Studio album by Blood Duster
- Released: 19 September 2000
- Recorded: Toyland Recording Studio
- Genres: Death metal, death n roll, grindcore
- Length: 27:54
- Labels: Relapse Records, Dr Jims
- Producer: Adam Calaitzis

Blood Duster chronology
| Str8 Outta Northcote (1998) | Cunt (2000) | Blood Duster (2003) |

= Cunt (album) =

Cunt is the third full-length album by Australian grindcore band Blood Duster. Despite, or because of, its deliberately vulgar and anti-commercialist title, Cunt proved to be the band's most successful release to that point of their career, earning them high amounts of radio play, especially by Triple J, even though its title did make life difficult for the distributors and it did not make it into many shops for the same reason.

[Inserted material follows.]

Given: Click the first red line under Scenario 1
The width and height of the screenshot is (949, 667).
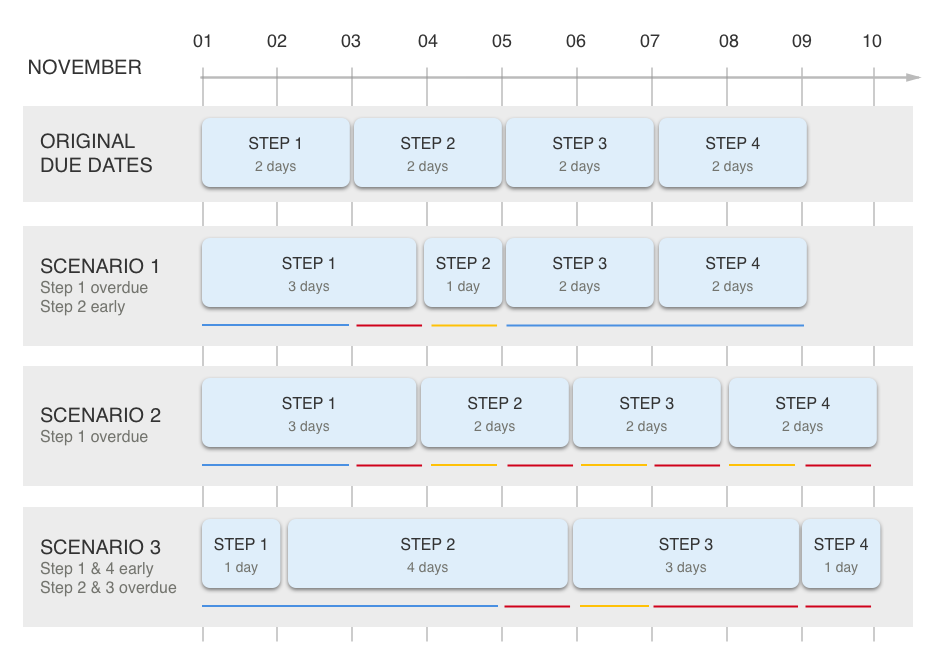Looking at the screenshot, I should 389,326.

The title was not the only point of controversy about this album. The original cover, an image of a decapitated Fred Durst, drawn by Wes Benscoter, was dismissed by their label, Relapse Records, for fear of getting sued. The Australian release was issued in a plain black cover with the word "cunt" centred and printed in a small font. The cover displayed on the right greatly resembles that of American band Ween's 1994 album Chocolate and Cheese.

Cunt also saw the release of the band's first single, "Pornstorestiffi" in the form of a nu metal parody video played on Channel [V], a channel on which the band was also interviewed.

Cunt was a slight return to a more death/grind style after their Southern rock-themed release Str8 Outta Northcote. The album also features a cover of the Impetigo song "Dis-Organ-Ized", which originally featured on the tribute Wizards Of Gore, released on Razorback Records.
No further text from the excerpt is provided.